Никто и здесь не смог подготовить проект. Мне заявили, что они отказываются от ознакомления с ним и я свободен в своих действиях и могу подать его от себя в Кредитную канцелярию. Срок подачи, назначенный управляющим финансовым ведомством, ещё не прошёл.
Прямо с заседания мы прошли на митинг по вопросу о девальвации в помещение Земской управы, где я впервые увидел дюжую фигуру Манцветова, директора Кредитной канцелярии, а впоследствии председателя местного парламента, и А. А. Меншикова, занимавшего должность члена управы и члена Земского областного правительства.
Митинг был чрезвычайно многолюдный и настолько же малоинтересный. Я не досидел до конца, а отправился в Кредитную канцелярию и сдал свой проект под расписку «товарищу» Лукасюку. Подал я его в начале мая. Время шло, и наконец в конце июня я был приглашён министром финансов на заседание по рассмотрению проектов девальвации.
На заседание были приглашены и мои коллеги по Банковскому комитету. Тут же находились и чиновники Министерства финансов, в числе коих были Никифоров, Манцветов и Андреев.
Нас заставили долго ждать, а когда началось заседание, председательствующий заявил, что проект девальвации выработан в окончательной форме и никакого обсуждения поданных проектов не будет, равно как и чтения принятого проекта до его опубликования.
«Для чего же было огород городить?» — подумал я и, недовольный таким отношением к делу, покинул заседание. Посмотрим, как ленинская кухарка справится с задачей, непосильной и нашим прежним губернаторам.
Пятого июля закон о девальвации был опубликован. Около огромных афиш стояли толпы народа, и никто ничего не понимал.
Я, прочитав несколько раз этот шедевр кухаркиной изобретательности, направился к Бейлину, занимавшему должность товарища директора Кредитной канцелярии, для разъяснения некоторых непонятных пунктов закона.
С Бейлиным мы были знакомы ещё по Министерству финансов Омского правительства, поэтому принимал он меня охотно и вне очереди.
— Ну, что скажете, Владимир Петрович, про нашу девальвацию? Надеюсь, вы довольны?!
— Я как раз пришёл за разъяснениями. Хочу написать в газету критическую статью, но, признаться, не всё понимаю.
— Вот тебе на, вы — да не понимаете? Что же вам непонятно?
— Вы выпустили сто пятьдесят миллионов кредитных билетов двадцатипятии сторублёвого достоинства и производите обмен сибирских денег по двести рублей за один новый рубль, тогда как курс иены сейчас колеблется от двух тысяч двухсот до двух тысяч трёхсот рублей.

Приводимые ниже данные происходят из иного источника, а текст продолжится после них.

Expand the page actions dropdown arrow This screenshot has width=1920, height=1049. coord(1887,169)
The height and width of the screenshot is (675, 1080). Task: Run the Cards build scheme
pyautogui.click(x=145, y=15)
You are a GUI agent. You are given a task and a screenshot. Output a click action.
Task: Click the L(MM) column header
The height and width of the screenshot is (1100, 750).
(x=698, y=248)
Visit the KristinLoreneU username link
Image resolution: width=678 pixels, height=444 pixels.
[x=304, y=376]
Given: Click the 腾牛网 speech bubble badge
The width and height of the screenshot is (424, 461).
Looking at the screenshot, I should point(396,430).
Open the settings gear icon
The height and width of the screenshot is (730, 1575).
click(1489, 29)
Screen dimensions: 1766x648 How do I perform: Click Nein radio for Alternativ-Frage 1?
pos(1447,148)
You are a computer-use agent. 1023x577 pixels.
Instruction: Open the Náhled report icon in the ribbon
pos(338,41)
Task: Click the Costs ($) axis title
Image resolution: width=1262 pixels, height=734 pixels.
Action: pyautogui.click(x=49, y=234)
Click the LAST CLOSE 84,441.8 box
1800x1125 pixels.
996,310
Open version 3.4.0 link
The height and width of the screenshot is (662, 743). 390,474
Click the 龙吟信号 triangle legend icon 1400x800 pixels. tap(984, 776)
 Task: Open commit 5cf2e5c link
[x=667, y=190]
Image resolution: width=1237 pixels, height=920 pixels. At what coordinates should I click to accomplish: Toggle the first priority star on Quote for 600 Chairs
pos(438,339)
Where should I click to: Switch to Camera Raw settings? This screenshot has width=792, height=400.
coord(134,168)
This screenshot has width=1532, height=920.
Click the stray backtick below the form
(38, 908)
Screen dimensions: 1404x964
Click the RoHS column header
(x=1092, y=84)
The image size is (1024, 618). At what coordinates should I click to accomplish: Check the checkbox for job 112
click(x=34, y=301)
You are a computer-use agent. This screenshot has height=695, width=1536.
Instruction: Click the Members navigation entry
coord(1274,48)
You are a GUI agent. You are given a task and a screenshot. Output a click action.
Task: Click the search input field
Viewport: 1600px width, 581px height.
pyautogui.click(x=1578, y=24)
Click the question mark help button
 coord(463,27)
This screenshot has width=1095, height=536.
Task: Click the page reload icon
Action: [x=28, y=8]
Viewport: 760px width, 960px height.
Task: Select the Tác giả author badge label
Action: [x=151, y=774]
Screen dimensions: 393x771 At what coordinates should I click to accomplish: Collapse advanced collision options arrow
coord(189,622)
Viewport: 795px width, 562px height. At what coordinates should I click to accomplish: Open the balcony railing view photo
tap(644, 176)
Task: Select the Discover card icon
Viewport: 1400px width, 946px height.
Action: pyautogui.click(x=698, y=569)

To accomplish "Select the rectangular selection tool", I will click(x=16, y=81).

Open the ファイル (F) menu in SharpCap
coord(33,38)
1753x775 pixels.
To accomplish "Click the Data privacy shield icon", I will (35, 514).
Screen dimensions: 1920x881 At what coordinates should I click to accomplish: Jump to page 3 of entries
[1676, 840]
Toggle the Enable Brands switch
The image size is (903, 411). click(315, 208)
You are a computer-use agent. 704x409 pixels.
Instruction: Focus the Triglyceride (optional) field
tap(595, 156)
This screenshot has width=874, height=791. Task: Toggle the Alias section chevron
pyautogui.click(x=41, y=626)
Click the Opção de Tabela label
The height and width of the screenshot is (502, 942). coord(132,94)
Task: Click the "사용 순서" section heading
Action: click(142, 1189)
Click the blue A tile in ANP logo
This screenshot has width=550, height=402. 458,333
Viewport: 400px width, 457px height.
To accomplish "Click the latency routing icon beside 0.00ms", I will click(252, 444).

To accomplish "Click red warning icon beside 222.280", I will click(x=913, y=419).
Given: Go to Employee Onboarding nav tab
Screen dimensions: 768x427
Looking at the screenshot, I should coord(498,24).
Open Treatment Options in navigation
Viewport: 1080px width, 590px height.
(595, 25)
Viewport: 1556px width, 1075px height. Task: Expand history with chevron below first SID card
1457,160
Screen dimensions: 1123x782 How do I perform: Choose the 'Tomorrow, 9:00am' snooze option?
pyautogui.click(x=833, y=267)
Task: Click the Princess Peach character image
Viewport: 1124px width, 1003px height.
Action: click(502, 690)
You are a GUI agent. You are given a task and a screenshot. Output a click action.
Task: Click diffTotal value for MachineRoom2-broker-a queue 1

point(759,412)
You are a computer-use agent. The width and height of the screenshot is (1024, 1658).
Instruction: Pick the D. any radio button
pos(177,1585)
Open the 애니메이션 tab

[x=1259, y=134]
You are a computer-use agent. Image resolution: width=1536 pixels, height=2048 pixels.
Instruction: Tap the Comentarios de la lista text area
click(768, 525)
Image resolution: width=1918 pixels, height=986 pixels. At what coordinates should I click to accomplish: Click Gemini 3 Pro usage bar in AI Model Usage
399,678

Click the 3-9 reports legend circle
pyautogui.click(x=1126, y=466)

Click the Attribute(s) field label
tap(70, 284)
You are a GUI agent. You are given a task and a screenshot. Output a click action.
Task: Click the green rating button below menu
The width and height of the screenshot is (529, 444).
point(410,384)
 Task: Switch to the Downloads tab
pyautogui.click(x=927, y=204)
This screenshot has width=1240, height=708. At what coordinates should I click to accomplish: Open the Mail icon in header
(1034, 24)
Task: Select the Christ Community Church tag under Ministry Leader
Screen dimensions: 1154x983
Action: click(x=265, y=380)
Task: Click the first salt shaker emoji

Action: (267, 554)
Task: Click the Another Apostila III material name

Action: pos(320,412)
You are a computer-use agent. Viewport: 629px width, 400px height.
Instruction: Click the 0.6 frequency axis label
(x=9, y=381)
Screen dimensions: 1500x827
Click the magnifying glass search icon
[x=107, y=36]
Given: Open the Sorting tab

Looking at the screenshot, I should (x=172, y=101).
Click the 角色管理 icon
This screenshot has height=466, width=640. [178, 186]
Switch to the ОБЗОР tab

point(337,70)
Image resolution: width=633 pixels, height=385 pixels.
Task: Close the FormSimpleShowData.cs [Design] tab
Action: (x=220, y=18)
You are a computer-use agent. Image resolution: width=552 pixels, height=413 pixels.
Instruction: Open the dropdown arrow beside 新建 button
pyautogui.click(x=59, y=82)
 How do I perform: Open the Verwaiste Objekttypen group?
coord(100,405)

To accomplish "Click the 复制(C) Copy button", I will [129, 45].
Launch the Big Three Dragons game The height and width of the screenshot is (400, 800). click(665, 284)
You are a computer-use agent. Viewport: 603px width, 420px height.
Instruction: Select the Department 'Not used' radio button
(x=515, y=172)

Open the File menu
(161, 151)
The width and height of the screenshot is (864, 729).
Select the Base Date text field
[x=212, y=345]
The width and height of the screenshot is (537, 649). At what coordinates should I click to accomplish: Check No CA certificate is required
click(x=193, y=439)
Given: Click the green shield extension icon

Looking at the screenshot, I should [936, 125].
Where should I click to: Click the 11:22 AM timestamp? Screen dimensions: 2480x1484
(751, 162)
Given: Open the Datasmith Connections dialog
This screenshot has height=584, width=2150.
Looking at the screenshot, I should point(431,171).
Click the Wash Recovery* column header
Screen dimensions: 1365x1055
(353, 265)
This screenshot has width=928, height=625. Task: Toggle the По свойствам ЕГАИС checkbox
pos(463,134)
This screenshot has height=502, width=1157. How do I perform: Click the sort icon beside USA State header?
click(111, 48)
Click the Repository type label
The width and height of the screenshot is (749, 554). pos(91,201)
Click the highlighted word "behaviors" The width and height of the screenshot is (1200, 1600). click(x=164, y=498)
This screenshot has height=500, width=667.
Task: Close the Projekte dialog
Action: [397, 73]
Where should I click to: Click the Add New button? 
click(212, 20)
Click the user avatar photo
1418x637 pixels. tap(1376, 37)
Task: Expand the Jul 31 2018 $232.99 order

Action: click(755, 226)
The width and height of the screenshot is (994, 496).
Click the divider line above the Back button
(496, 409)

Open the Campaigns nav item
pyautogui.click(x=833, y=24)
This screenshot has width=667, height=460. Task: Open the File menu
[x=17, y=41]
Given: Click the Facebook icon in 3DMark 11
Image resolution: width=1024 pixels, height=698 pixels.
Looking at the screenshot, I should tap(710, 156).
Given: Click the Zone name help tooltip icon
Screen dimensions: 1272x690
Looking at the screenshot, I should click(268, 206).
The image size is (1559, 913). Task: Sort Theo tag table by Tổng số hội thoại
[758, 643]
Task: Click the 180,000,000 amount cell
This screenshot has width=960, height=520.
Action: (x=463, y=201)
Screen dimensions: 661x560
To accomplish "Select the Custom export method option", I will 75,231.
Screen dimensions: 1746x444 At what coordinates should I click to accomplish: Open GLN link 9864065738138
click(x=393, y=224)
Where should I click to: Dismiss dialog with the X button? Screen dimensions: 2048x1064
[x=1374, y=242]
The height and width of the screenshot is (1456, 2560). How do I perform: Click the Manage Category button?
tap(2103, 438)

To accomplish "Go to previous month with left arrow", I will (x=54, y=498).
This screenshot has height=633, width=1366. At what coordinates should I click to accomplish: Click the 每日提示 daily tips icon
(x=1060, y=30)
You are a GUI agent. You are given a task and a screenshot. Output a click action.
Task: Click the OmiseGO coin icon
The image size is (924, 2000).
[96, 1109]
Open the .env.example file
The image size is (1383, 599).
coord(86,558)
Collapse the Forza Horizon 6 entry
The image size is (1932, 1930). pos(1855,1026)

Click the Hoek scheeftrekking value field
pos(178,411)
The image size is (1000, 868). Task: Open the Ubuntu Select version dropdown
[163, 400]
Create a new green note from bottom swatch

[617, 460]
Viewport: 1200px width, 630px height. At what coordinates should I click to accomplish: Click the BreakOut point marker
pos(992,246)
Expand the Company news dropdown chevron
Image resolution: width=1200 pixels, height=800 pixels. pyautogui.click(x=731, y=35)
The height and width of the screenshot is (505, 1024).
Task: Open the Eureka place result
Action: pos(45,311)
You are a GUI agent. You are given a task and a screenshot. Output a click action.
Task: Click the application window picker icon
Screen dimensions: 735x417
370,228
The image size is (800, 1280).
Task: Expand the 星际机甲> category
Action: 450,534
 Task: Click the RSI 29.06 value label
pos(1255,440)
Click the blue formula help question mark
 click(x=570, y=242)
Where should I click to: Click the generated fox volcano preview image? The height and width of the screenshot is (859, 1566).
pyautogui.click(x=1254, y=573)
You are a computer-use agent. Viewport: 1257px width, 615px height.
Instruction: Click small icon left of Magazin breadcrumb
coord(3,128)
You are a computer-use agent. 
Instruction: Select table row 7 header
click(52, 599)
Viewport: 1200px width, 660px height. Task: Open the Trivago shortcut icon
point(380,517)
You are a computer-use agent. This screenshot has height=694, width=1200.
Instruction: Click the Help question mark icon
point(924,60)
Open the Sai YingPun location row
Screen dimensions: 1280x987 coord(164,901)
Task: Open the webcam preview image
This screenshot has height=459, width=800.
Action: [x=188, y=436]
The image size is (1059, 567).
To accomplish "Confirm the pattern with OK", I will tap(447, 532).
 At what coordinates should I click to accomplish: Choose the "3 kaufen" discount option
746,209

— Да, совершенно верно. Мы оцениваем наши кредитные рубли по десять золотых копеек. Сами посудите: не можем же мы платить в десять раз больше, чем платят за сибирки японцы?
— Я понимаю, но вот что меня смущает. На новых купюрах уже напечатано прежнее соотношение рубля к весовому золоту. Там чёрным по белому написано, что один рубль равен 17,424 доли чистого золота. Как же вы просмотрели это важное обстоятельство? Нельзя же за гривенник выдавать золота на один рубль.